PHP version adoption

PHP version

Share of stores

8.2

33%

8.3

24%

8.1

18%

8.4

9.5%

7.4

~12%

8.0

3.2%

8.5

0.7%

The PHP 8.x line dominates, but the ~12% still on 7.4 is the figure worth flagging: it's past end-of-life, so those stores aren't getting security patches and miss the substantial performance gains of newer releases. For a store handling payments, that's a real risk surface, not a cosmetic lag.

WooCommerce version adoption

WooCommerce version line

Share of stores

Latest (10.5)

42%

10.x line overall

83%

9.x line

10%

Below 9.0

4.9%

Within the 10.x line: 10.5 is 42%, 10.4 is 26%, 10.3 is 8.1%, and the remainder trail off below that. Adoption of the current major version is healthy — most stores are within one or two releases of the latest.
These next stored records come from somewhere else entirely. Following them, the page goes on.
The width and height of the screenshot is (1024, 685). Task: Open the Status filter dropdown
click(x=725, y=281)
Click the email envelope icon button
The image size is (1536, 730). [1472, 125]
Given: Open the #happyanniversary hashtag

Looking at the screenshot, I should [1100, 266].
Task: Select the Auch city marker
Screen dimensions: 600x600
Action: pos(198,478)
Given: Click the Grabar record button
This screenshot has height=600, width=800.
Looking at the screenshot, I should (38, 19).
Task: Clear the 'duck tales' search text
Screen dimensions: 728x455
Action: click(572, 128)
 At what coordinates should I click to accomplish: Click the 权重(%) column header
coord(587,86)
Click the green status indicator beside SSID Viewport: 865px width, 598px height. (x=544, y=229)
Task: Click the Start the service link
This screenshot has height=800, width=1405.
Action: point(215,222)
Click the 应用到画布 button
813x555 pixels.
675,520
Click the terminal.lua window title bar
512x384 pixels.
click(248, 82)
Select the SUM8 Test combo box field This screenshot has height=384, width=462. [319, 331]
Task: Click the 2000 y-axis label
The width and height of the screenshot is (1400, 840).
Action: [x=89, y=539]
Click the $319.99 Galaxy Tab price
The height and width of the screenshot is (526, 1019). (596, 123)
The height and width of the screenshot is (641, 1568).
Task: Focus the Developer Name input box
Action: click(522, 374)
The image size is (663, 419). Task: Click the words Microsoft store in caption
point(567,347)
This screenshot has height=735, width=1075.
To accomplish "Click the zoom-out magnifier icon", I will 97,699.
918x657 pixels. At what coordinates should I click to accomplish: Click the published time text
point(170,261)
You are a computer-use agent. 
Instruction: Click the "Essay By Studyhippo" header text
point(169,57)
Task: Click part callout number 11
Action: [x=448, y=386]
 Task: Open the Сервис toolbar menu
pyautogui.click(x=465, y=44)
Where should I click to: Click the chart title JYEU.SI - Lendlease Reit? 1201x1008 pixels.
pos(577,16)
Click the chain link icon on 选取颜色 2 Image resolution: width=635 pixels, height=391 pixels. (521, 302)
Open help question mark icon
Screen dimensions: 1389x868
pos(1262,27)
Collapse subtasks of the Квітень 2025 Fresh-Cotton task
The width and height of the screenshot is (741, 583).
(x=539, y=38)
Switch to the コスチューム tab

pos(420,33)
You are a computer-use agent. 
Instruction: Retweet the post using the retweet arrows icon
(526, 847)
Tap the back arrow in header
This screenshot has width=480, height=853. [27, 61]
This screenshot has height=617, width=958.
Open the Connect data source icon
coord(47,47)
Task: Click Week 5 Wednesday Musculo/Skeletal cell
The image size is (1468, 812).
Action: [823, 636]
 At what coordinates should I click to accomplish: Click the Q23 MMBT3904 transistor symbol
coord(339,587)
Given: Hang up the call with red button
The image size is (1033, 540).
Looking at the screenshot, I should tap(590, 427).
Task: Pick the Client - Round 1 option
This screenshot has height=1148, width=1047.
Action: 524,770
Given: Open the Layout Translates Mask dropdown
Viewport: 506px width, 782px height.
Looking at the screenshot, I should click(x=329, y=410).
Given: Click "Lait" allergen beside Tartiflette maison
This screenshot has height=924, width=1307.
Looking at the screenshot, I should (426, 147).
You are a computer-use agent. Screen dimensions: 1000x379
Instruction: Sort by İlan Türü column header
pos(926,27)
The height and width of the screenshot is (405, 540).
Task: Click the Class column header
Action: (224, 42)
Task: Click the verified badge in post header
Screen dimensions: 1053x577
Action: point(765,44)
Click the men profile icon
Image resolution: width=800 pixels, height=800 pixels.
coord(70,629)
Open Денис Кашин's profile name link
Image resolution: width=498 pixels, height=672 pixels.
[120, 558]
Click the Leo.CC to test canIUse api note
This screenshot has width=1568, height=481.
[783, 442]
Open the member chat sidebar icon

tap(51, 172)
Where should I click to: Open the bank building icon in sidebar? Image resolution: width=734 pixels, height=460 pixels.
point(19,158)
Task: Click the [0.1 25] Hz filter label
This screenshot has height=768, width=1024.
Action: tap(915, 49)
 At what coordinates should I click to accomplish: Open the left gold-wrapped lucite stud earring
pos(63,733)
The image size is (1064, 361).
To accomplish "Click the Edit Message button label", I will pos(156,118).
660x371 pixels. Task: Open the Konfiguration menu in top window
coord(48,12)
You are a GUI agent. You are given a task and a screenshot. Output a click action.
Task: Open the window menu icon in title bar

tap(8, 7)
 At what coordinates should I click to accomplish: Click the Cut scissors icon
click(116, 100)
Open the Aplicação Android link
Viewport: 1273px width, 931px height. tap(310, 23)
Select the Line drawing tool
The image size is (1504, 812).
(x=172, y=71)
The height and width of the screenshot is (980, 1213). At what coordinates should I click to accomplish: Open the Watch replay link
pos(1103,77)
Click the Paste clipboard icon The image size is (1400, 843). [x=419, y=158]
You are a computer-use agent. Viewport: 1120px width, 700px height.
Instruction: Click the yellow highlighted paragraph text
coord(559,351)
WordPress version adoption

WordPress version

Share of stores

Latest (6.9)

71%

6.8

19%

6.7

4.0%

WordPress core sees the fastest uptake of the three — 71% are on the latest version, reflecting how aggressively WordPress prompts and auto-updates core.

Why this matters

The pattern across all three is the same: the majority stay current, a long tail lags, and the lag is concentrated at the infrastructure layer (PHP) rather than the application layer (WordPress/Woo). That ordering makes sense — WordPress and WooCommerce nag you to update inside the dashboard, while PHP is set at the host level and quietly forgotten. If you're going to audit one thing, audit your PHP version: it's the update most likely to be silently out of date, and the one with the steepest security and performance consequences. Pair that with the finding that 56% of stores don't use a child theme and the average store runs 58 plugins, and the stores most at risk are the ones running a heavy plugin stack on an old PHP version.

Chart of version adoption on WooCommerce stores — PHP 8.2 most common at 33%, with around 12% still on end-of-life PHP 7.4.
WordPress, WooCommerce and PHP version adoption, from the 2026 Metorik Insights for WooCommerce report.

FAQ

What PHP version do most WooCommerce stores run?

PHP 8.2 is the most common, on 33% of stores, followed by 8.3 (24%) and 8.1 (18%). About 12% still run end-of-life PHP 7.4.

What percentage of stores are on the latest WooCommerce version?

42% run the latest version (10.5), and 83% are on the current 10.x line overall.

Is it safe to run PHP 7.4 for WooCommerce?

PHP 7.4 is past end-of-life and no longer receives security updates, so running it on a store that processes payments carries real security and performance risk. Roughly 12% of stores are still on it.

Methodology

Based on a randomized sample of 6,000+ WooCommerce stores using Metorik, with version data collected 1 March 2026 (not end of 2025). Figures are descriptive shares of stores. Full data: the 2026 Metorik Insights for WooCommerce report and the key statistics page.